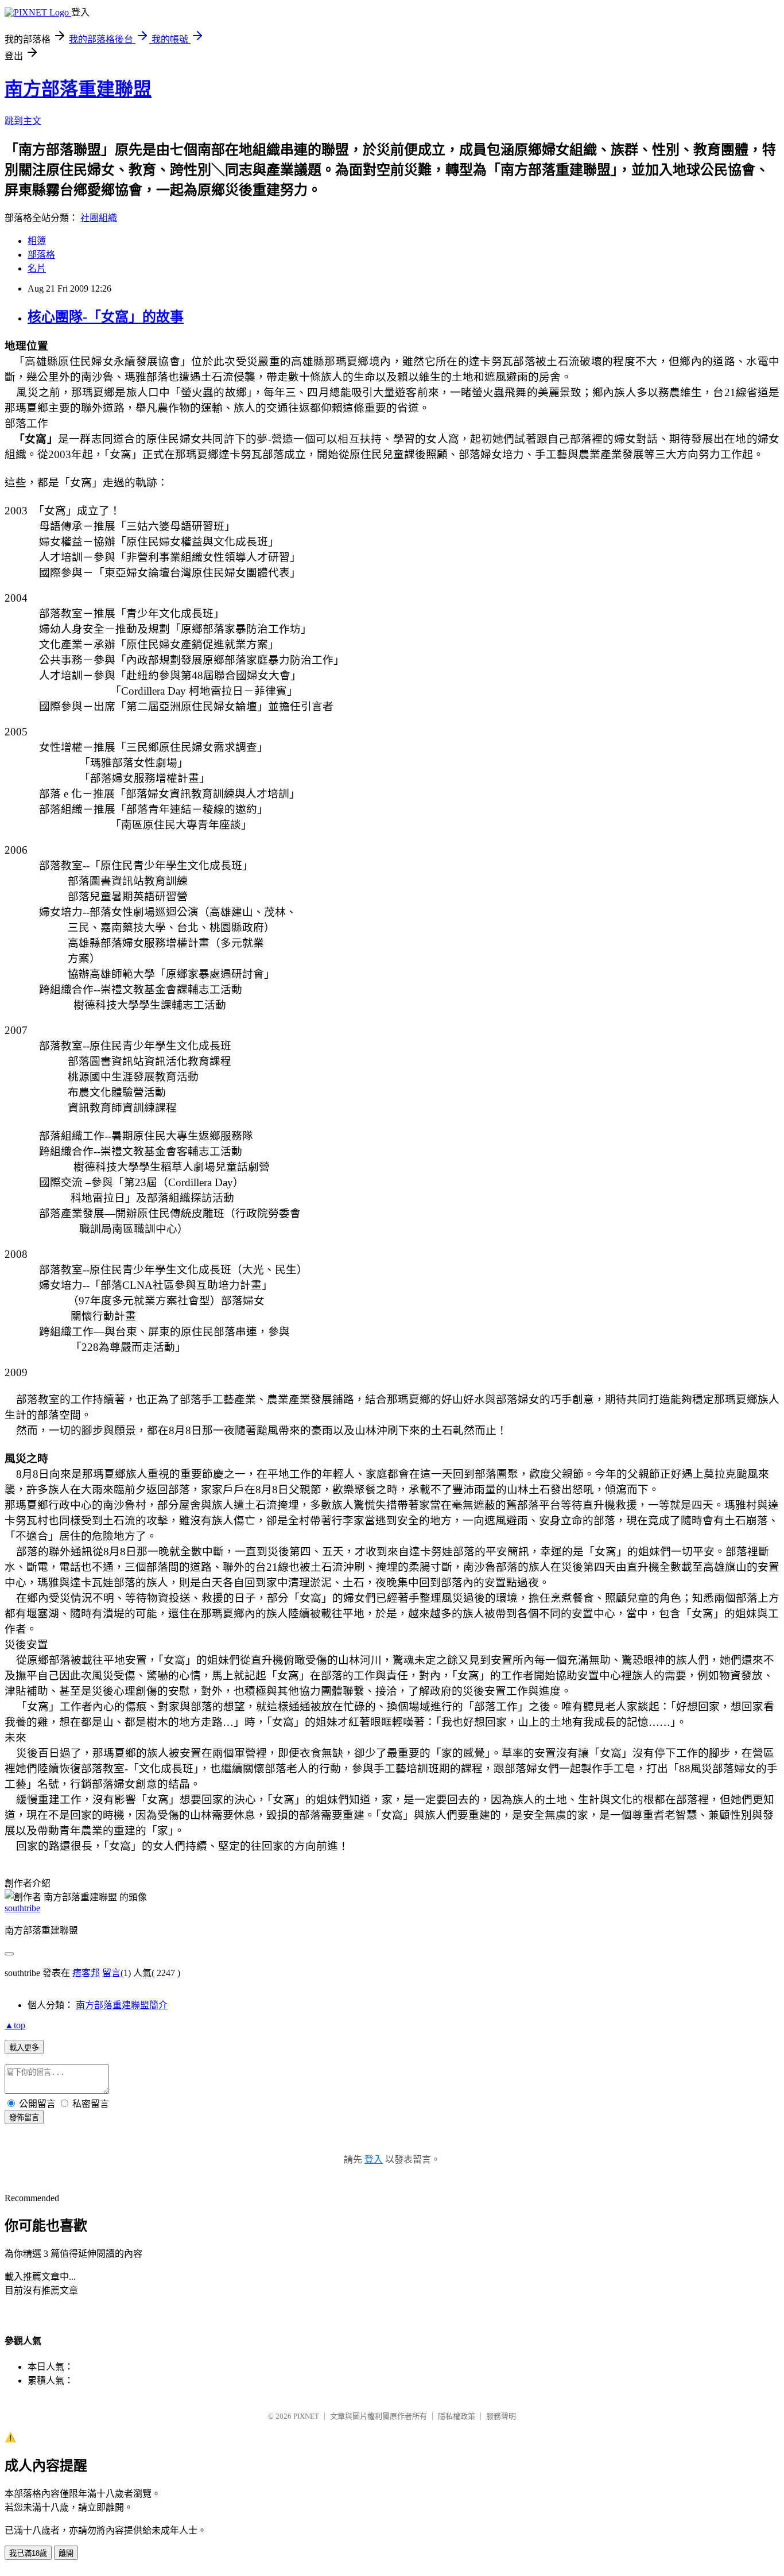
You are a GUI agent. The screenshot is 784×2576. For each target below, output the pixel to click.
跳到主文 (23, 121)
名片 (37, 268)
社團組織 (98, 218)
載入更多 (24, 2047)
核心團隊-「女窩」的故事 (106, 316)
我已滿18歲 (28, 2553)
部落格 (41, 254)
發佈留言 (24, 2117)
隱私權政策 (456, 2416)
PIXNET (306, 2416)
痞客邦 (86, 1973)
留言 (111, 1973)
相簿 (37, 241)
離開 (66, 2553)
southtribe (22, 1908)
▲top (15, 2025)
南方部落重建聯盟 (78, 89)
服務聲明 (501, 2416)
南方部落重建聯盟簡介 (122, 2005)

######

- Problem description
What you return should consist solely of the lines from the one containing "痞客邦 (86, 1973)" through the end of the entries above, reproduced exactly.

- Output of the task
痞客邦 (86, 1973)
留言 (111, 1973)
相簿 (37, 241)
離開 (66, 2553)
southtribe (22, 1908)
▲top (15, 2025)
南方部落重建聯盟 (78, 89)
服務聲明 (501, 2416)
南方部落重建聯盟簡介 (122, 2005)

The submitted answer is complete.